▶ [PROBLEM TO SOLVE] Starting at the line that contains "Click the binoculars search icon", transcribe each line through the end of the material below, exactly and nothing else, leaving out the pictures.

------------------------------

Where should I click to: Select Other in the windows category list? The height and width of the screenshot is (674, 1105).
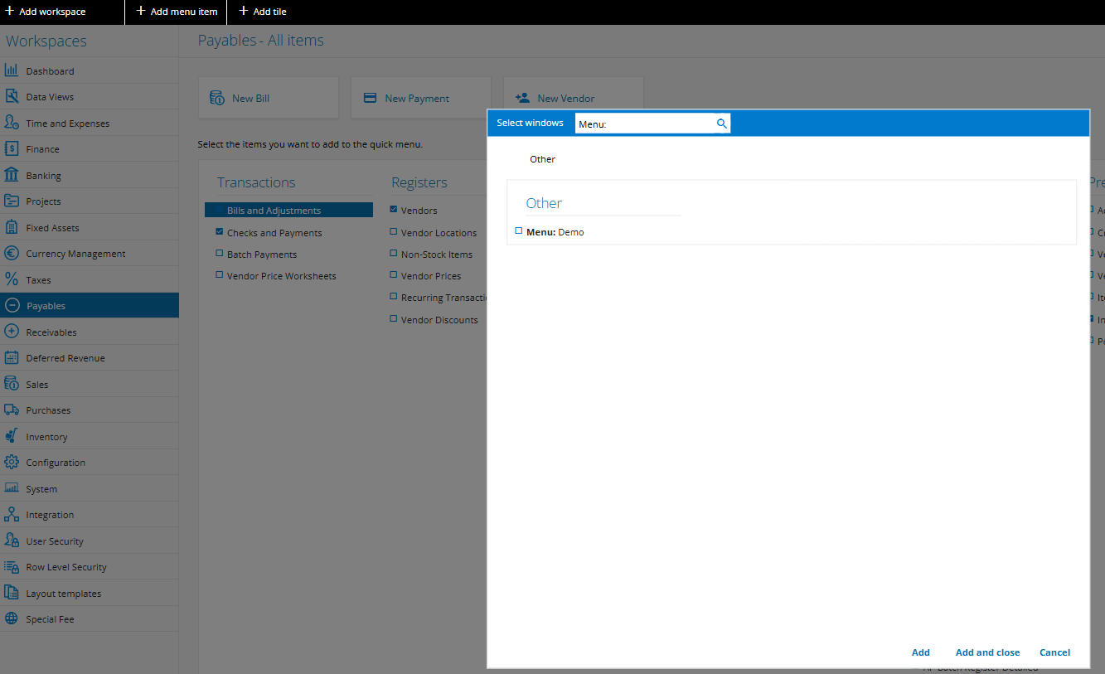[x=542, y=158]
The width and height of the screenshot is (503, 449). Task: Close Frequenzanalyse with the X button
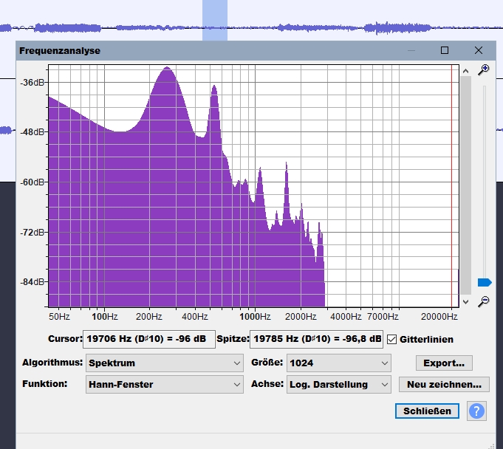(x=479, y=50)
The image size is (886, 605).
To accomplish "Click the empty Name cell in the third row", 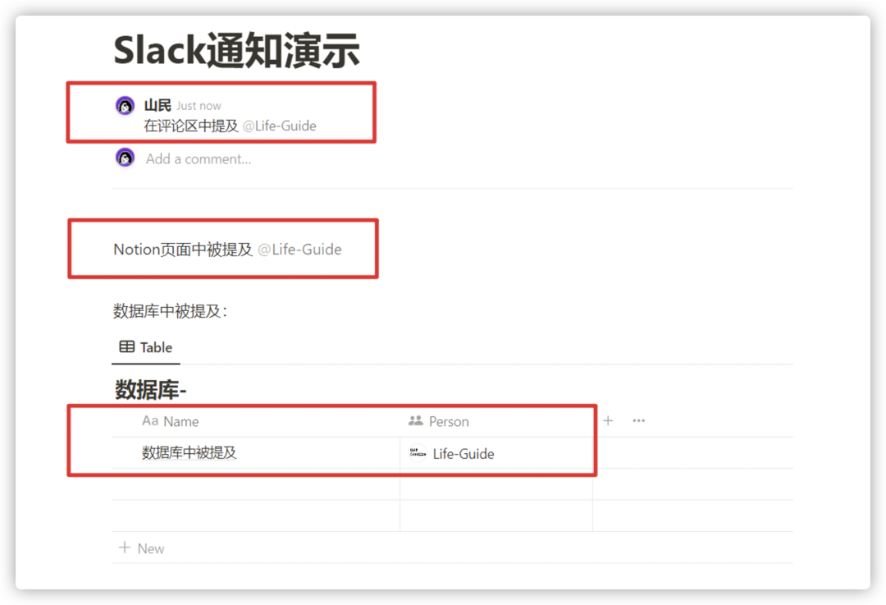I will (246, 516).
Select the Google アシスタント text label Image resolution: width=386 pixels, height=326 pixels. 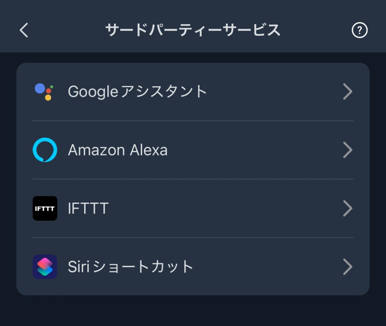click(137, 92)
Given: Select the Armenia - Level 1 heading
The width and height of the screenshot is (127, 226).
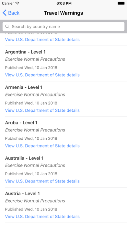Looking at the screenshot, I should click(x=24, y=87).
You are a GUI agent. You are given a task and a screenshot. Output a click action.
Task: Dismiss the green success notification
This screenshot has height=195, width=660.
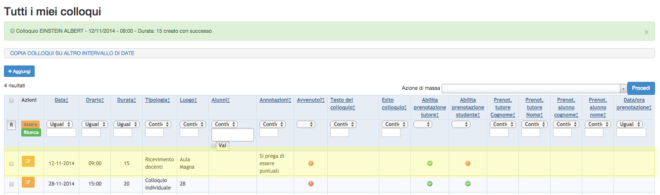pos(646,32)
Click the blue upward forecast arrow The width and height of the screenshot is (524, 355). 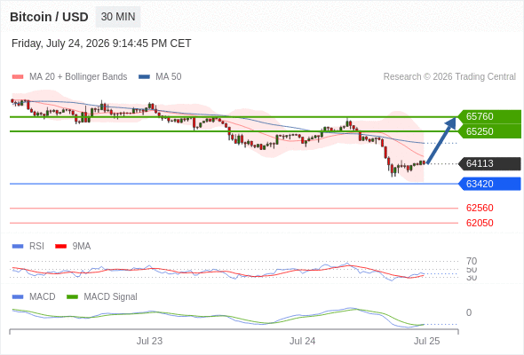[441, 140]
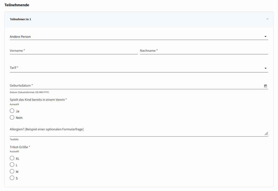278x191 pixels.
Task: Choose L as Trikot-Größe
Action: tap(12, 165)
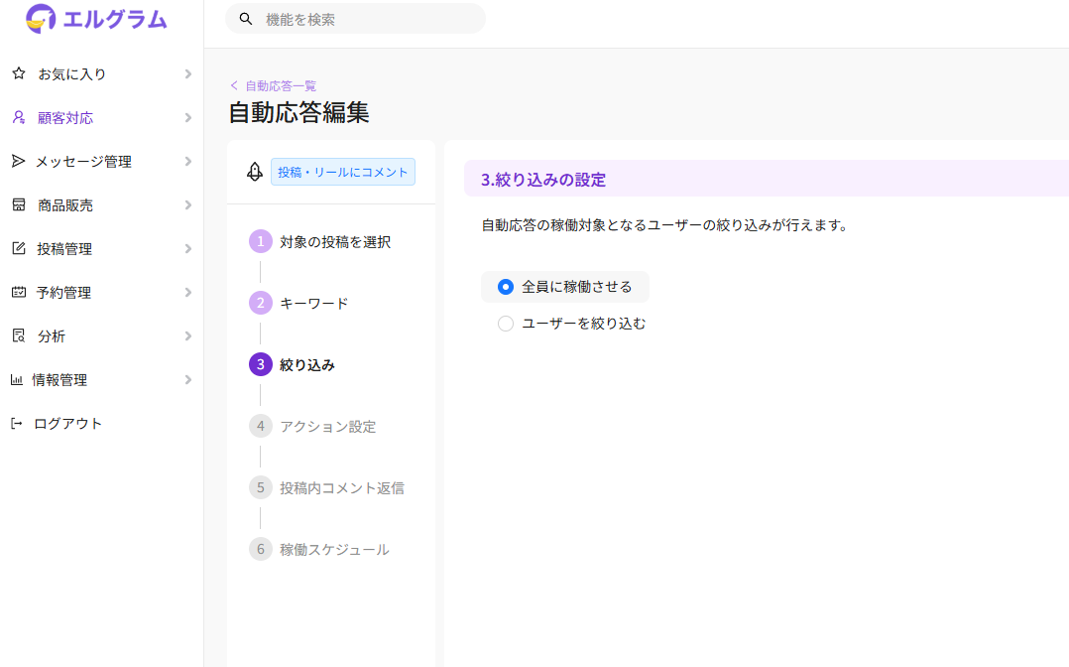Click the calendar icon beside 予約管理
Viewport: 1069px width, 667px height.
coord(18,292)
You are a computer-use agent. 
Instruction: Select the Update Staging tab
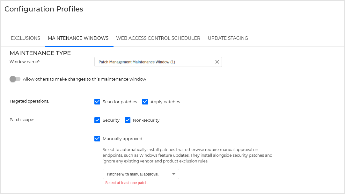[x=228, y=38]
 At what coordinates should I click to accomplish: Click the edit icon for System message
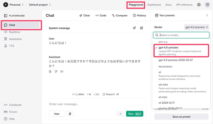(x=141, y=28)
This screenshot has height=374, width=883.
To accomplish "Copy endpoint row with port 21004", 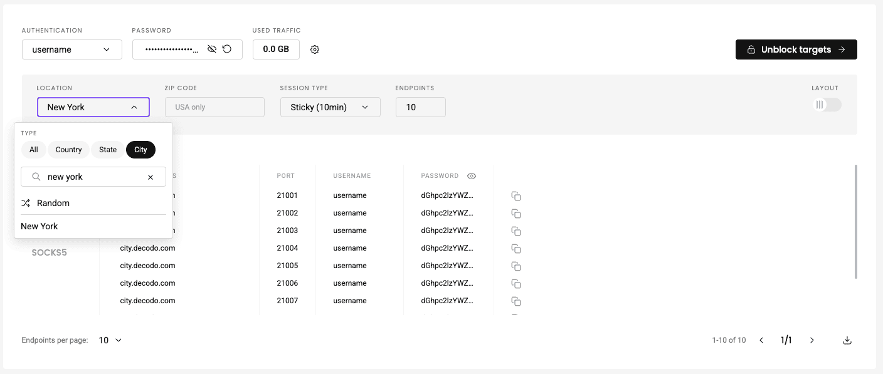I will coord(516,249).
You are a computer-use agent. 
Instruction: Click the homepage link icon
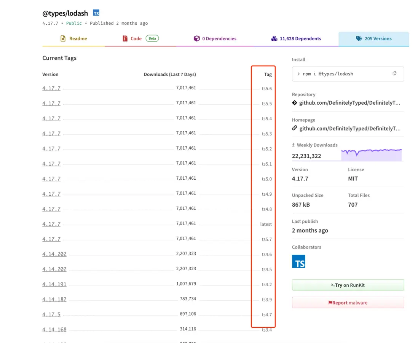point(295,128)
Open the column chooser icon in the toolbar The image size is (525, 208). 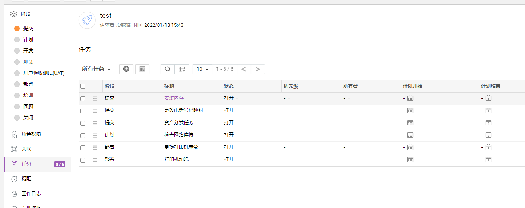pos(182,69)
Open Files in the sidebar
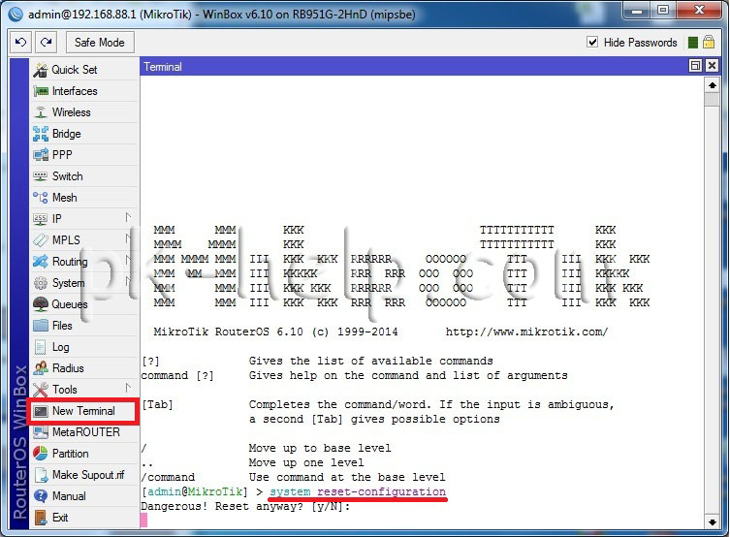 coord(62,326)
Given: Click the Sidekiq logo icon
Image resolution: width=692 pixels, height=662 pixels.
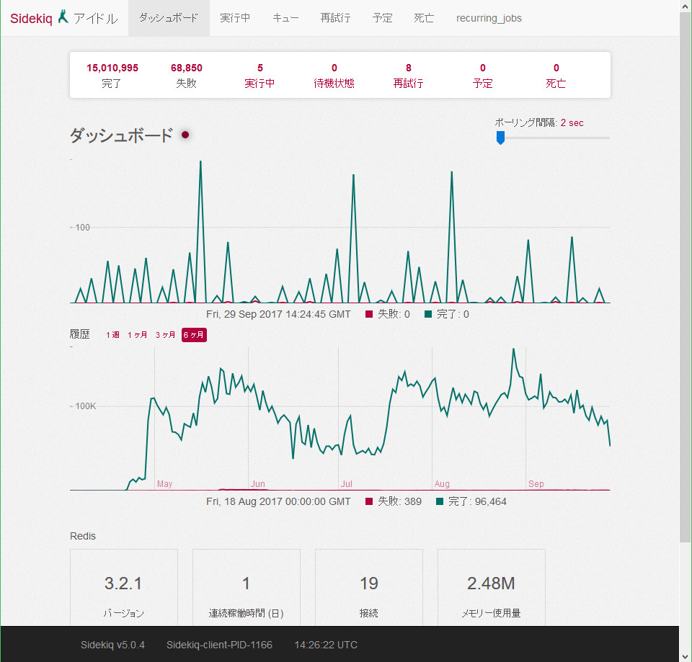Looking at the screenshot, I should click(x=63, y=17).
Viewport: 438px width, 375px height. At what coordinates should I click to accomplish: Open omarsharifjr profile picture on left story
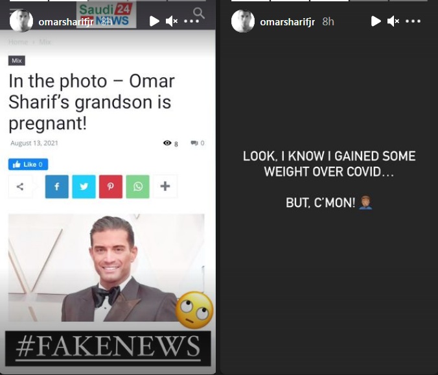pos(21,21)
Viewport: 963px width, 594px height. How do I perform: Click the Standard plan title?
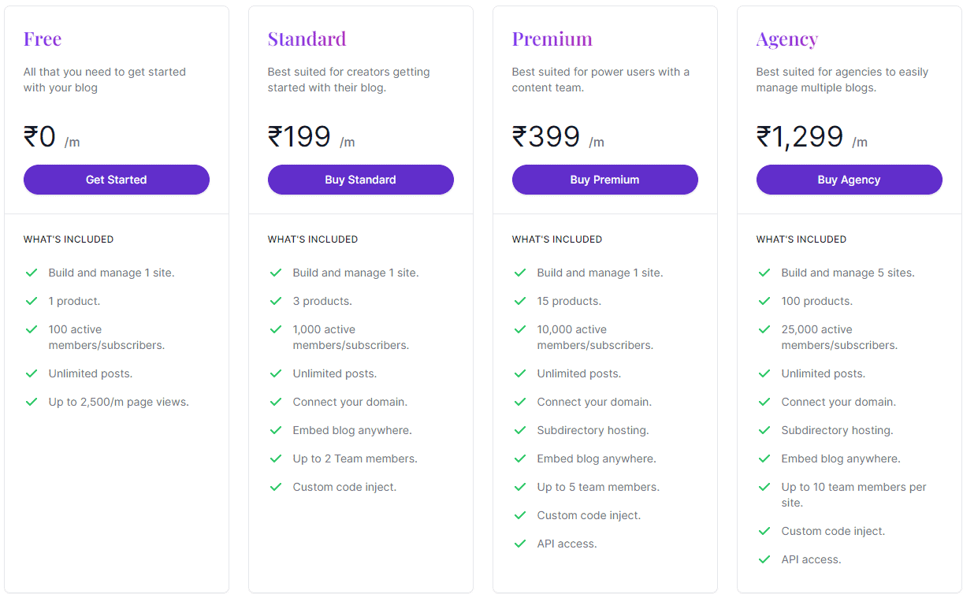[x=307, y=39]
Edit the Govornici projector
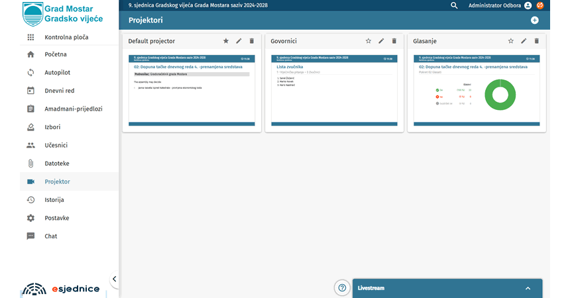 381,41
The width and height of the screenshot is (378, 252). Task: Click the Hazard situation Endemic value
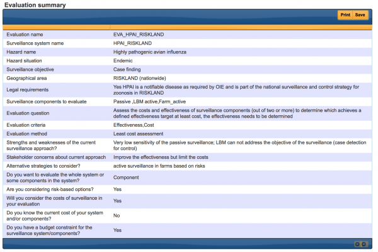pyautogui.click(x=123, y=60)
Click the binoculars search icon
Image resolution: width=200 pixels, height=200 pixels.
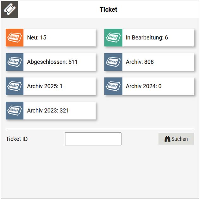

------------------------------

▶ [ANSWER SECTION]
Click the binoculars search icon
Image resolution: width=200 pixels, height=200 pixels.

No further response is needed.